## [Task objective]
Copy out the lines of the data entries below, starting with the line that contains "Image resolution: width=1280" and continuing through the line that contains "click(583, 394)", both included. Reproduce each line word for word.

Data entries
========================================
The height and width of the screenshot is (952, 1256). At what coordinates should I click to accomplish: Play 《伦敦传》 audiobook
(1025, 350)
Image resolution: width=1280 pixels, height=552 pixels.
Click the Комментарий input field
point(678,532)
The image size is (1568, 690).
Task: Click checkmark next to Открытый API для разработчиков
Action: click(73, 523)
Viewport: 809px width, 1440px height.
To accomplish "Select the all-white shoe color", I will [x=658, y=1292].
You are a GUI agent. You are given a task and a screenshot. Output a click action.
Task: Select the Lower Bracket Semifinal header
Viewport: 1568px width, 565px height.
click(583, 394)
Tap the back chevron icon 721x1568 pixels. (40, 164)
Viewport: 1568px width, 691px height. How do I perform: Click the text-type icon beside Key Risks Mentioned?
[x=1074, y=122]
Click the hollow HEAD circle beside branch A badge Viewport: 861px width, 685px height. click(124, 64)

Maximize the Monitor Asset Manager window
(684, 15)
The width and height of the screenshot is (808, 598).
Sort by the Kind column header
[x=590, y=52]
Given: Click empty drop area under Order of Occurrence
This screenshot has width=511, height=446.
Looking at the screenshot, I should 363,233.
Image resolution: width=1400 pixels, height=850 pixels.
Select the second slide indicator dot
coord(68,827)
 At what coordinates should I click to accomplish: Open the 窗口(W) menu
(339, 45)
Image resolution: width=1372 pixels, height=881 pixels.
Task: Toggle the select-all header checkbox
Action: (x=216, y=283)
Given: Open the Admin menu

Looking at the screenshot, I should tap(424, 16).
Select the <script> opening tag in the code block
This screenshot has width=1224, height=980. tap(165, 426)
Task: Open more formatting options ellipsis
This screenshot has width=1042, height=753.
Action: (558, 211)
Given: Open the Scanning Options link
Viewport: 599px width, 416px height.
========================================
## [Solution for this problem]
Image resolution: width=1280 pixels, height=552 pixels.
Click the Комментарий input field
point(678,532)
The image size is (1568, 690).
Task: Click checkmark next to Открытый API для разработчиков
Action: click(73, 523)
Viewport: 809px width, 1440px height.
To accomplish "Select the all-white shoe color", I will [x=658, y=1292].
You are a GUI agent. You are given a task and a screenshot. Output a click action.
Task: Select the Lower Bracket Semifinal header
Viewport: 1568px width, 565px height.
click(583, 394)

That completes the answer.